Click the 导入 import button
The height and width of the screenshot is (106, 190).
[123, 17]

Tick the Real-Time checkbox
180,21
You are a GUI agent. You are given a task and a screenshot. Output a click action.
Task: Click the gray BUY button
::::
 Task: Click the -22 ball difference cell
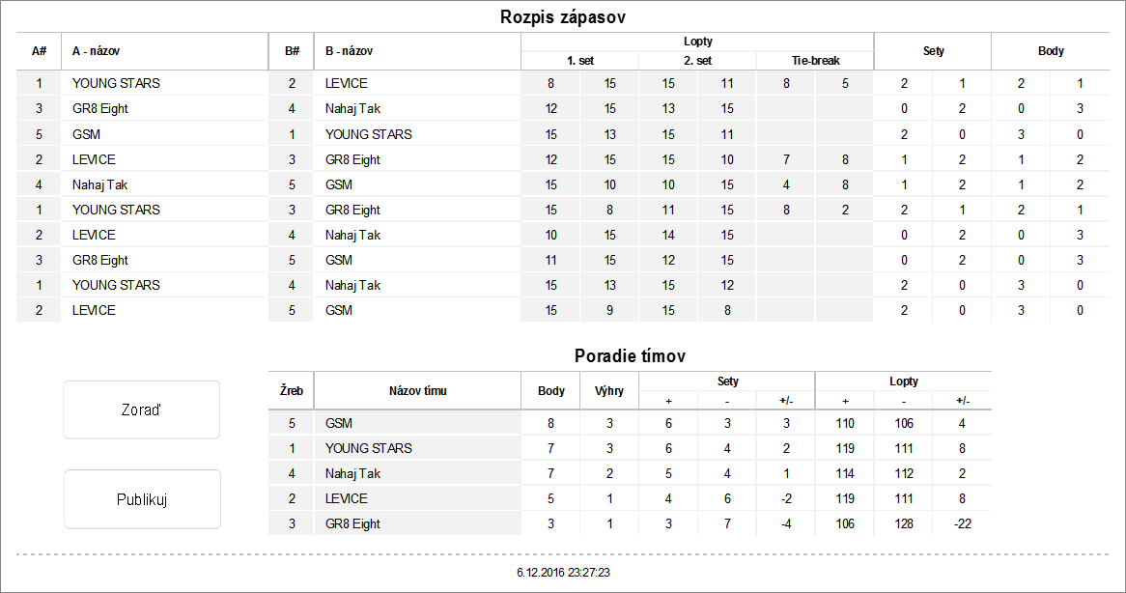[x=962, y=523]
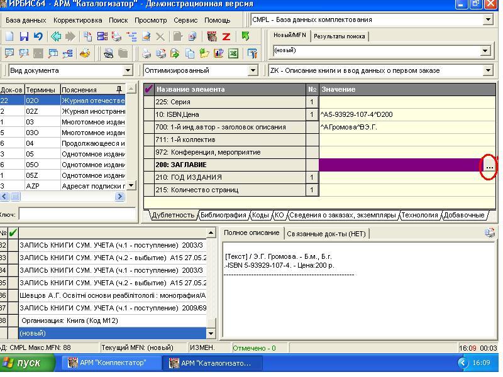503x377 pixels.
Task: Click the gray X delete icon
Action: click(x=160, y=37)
::::
- What you should do: Set down only the lines above that fall between the line holding "Tick the Real-Time checkbox" and the line holding "Task: Click the gray BUY button", inclusive, keeping each exact.

- Task response:
Tick the Real-Time checkbox
180,21
You are a GUI agent. You are given a task and a screenshot. Output a click action.
Task: Click the gray BUY button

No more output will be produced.